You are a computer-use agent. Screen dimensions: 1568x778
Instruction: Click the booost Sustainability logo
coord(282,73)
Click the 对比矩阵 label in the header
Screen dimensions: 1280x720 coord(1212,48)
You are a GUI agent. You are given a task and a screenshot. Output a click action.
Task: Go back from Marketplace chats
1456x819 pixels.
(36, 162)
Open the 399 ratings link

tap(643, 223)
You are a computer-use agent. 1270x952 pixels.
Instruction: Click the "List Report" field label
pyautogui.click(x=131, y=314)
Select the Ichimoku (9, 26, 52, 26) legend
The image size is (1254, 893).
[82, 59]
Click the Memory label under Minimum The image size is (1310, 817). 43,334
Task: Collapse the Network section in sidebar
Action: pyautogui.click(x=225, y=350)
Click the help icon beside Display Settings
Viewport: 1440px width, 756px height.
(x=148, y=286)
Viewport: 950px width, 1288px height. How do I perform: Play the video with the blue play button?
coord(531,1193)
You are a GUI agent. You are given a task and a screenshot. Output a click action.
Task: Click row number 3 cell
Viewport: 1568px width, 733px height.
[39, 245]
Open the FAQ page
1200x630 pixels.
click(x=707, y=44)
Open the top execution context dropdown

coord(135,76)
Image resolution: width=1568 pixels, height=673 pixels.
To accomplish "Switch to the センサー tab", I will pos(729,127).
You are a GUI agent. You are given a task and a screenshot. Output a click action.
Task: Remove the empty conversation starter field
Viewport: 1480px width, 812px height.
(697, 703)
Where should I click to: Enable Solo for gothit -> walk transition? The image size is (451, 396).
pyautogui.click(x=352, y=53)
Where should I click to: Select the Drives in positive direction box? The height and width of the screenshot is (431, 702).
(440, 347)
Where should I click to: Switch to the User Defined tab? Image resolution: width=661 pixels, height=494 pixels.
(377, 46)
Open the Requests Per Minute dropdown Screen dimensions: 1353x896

════════

> Exercise description: Copy all of the data above line for line, changing nothing.

> Result below:
You are a computer-use agent. Screen dimensions: 1568x778
Instruction: Click the booost Sustainability logo
coord(282,73)
Click the 对比矩阵 label in the header
Screen dimensions: 1280x720 coord(1212,48)
You are a GUI agent. You are given a task and a screenshot. Output a click action.
Task: Go back from Marketplace chats
1456x819 pixels.
(36, 162)
Open the 399 ratings link

tap(643, 223)
You are a computer-use agent. 1270x952 pixels.
Instruction: Click the "List Report" field label
pyautogui.click(x=131, y=314)
Select the Ichimoku (9, 26, 52, 26) legend
The image size is (1254, 893).
[82, 59]
Click the Memory label under Minimum The image size is (1310, 817). 43,334
Task: Collapse the Network section in sidebar
Action: pyautogui.click(x=225, y=350)
Click the help icon beside Display Settings
Viewport: 1440px width, 756px height.
(x=148, y=286)
Viewport: 950px width, 1288px height. How do I perform: Play the video with the blue play button?
coord(531,1193)
You are a GUI agent. You are given a task and a screenshot. Output a click action.
Task: Click row number 3 cell
Viewport: 1568px width, 733px height.
[39, 245]
Open the FAQ page
1200x630 pixels.
click(x=707, y=44)
Open the top execution context dropdown

coord(135,76)
Image resolution: width=1568 pixels, height=673 pixels.
To accomplish "Switch to the センサー tab", I will pos(729,127).
You are a GUI agent. You are given a task and a screenshot. Output a click action.
Task: Remove the empty conversation starter field
Viewport: 1480px width, 812px height.
(697, 703)
Where should I click to: Enable Solo for gothit -> walk transition? The image size is (451, 396).
pyautogui.click(x=352, y=53)
Where should I click to: Select the Drives in positive direction box? The height and width of the screenshot is (431, 702).
(440, 347)
Where should I click to: Switch to the User Defined tab? Image resolution: width=661 pixels, height=494 pixels.
(377, 46)
Open the Requests Per Minute dropdown Screen dimensions: 1353x896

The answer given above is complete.